Perché l’autarchia tecnologica è utopia
Tuttavia, l’autarchia tecnologica (riferita alle tecnologie dell’ICT ed in particolar modo in campo civile) non pare possibile. La nuova economia è fondata sullo scambio dei dati e presupposto assoluto di questa è che si mantengano aperte relazioni che si traducono in interdipendenza, forse ancora maggiore da quella portata dagli scambi di capitali e di debiti (che, peraltro, incidono notevolmente sul presente discorso). Se poi si pensa che – ragionando per assurdo – anche per compiere l’atto di conflittualità più spinta che si possa immaginare tra due stati in ambito cyber, è necessario essere interconnessi, la questione assume tratti ancor più definiti. Due sistemi che, a livello di hardware o di software, non dialogano, sono due sistemi che non generano profitti e che non implicano alcuna possibilità di relazione, nemmeno aggressiva.

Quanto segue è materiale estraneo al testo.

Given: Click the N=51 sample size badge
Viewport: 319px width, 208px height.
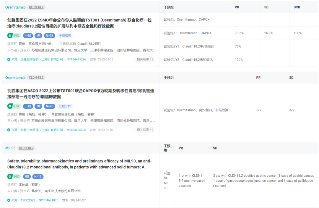Looking at the screenshot, I should (x=49, y=36).
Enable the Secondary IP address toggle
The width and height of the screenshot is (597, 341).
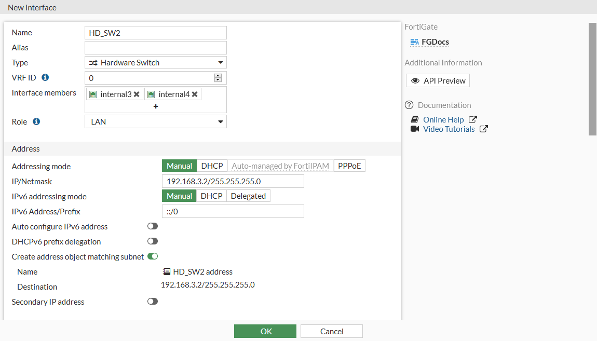152,302
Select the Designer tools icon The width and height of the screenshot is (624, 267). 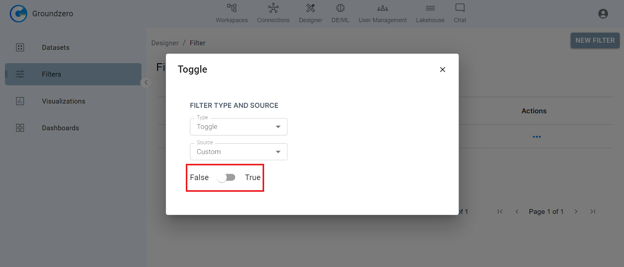pyautogui.click(x=310, y=8)
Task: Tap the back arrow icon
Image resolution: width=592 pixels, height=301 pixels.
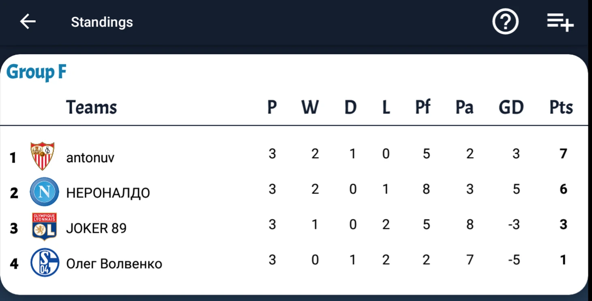Action: (28, 21)
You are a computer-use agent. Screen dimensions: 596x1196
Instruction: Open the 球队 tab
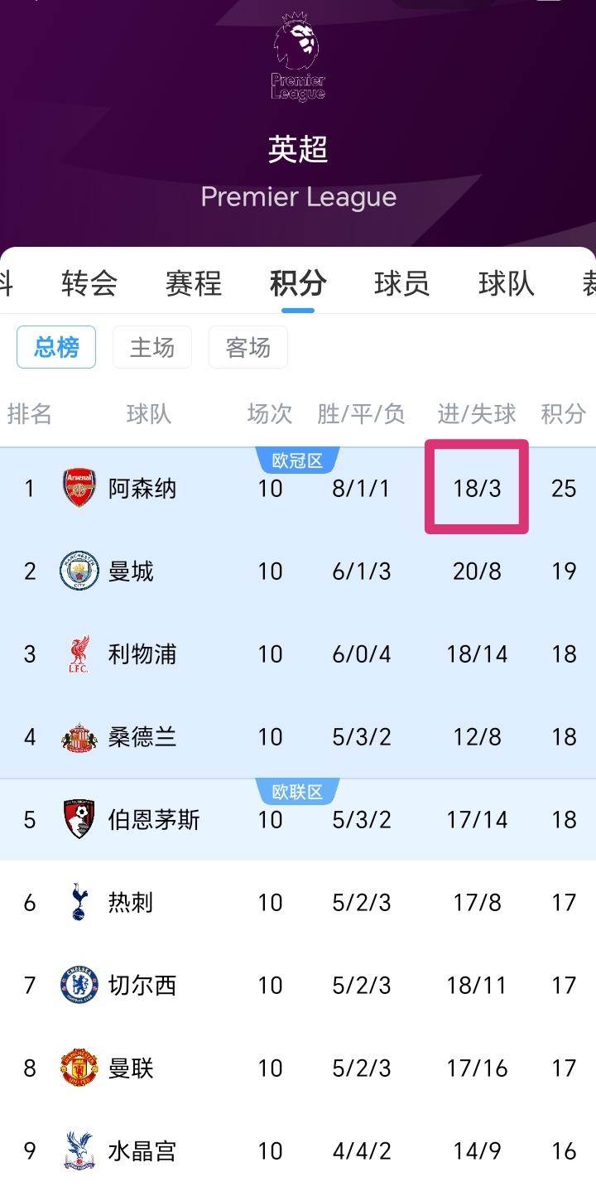507,284
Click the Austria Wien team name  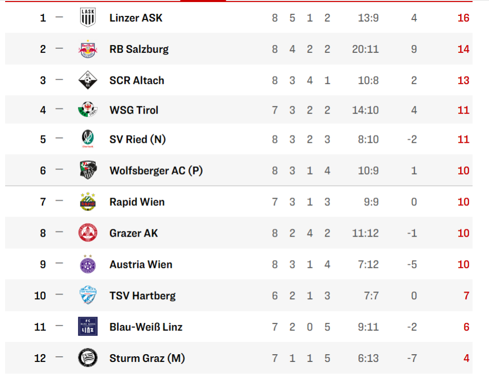(x=141, y=264)
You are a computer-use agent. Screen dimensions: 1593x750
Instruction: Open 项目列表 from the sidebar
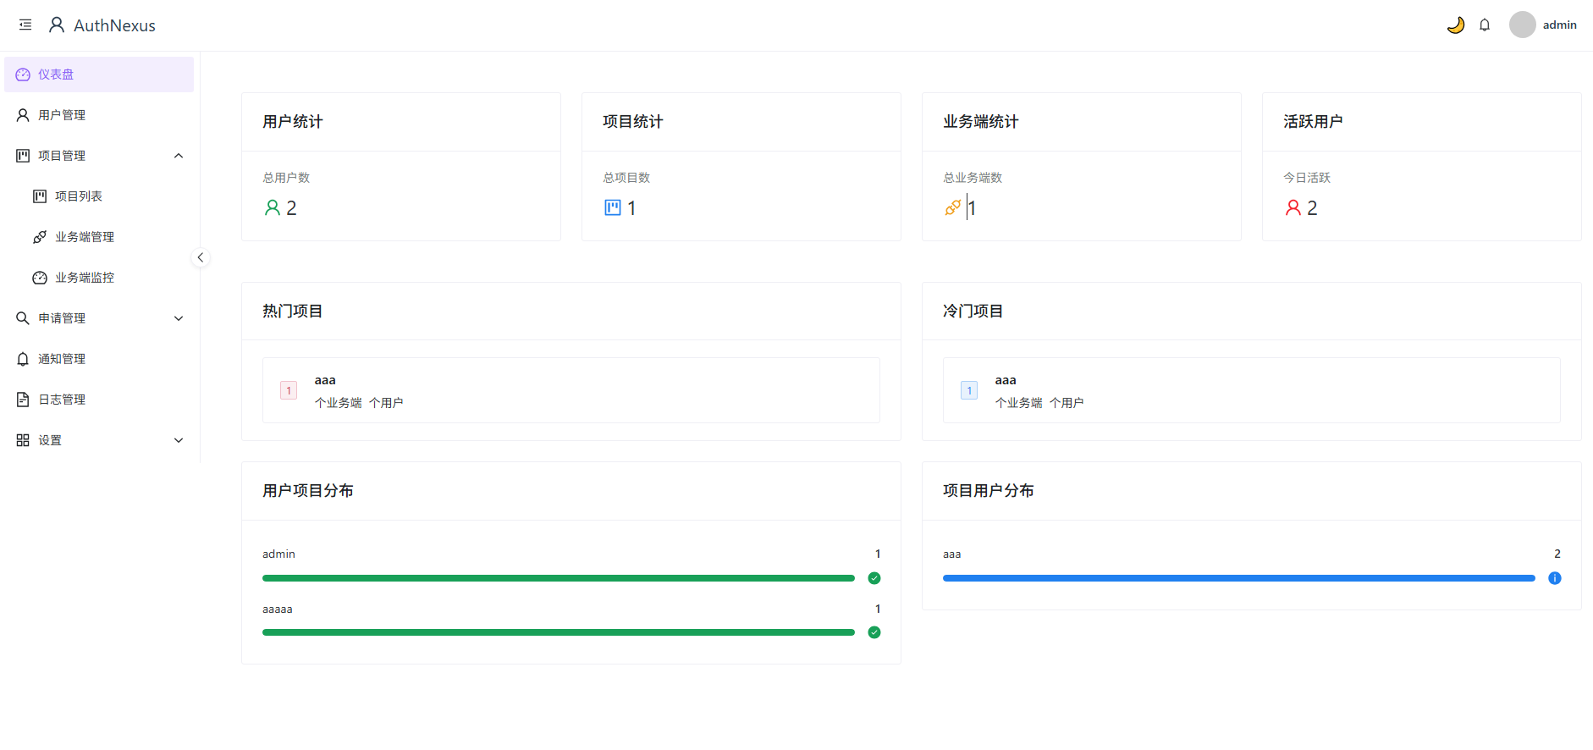click(x=78, y=196)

Per tutte queste ragioni è interessante osservare come gli eventi storici influiscano sugli equilibri geopolitici anche scompaginando dinamiche che, a chi le vive in prima persona, paiono imprescindibili. Occorre però ricordare che, alle volte, esistono direzioni che nessuno shock può realmente alterare, pur perturbando fortemente la linea degli eventi sul breve termine.
Gli USA potranno certamente far tesoro del contesto per perseguire una strategia di diversificazione delle forniture di servizi essenziali e di definizione di perimetri per i quali occorre raggiungere un livello non critico di dipendenza dall’esterno, ma il futuro della tecnologia digitale non può che essere organico e, salvo rinunciarvi in toto, difficilmente si potrà cambiare questo fatto.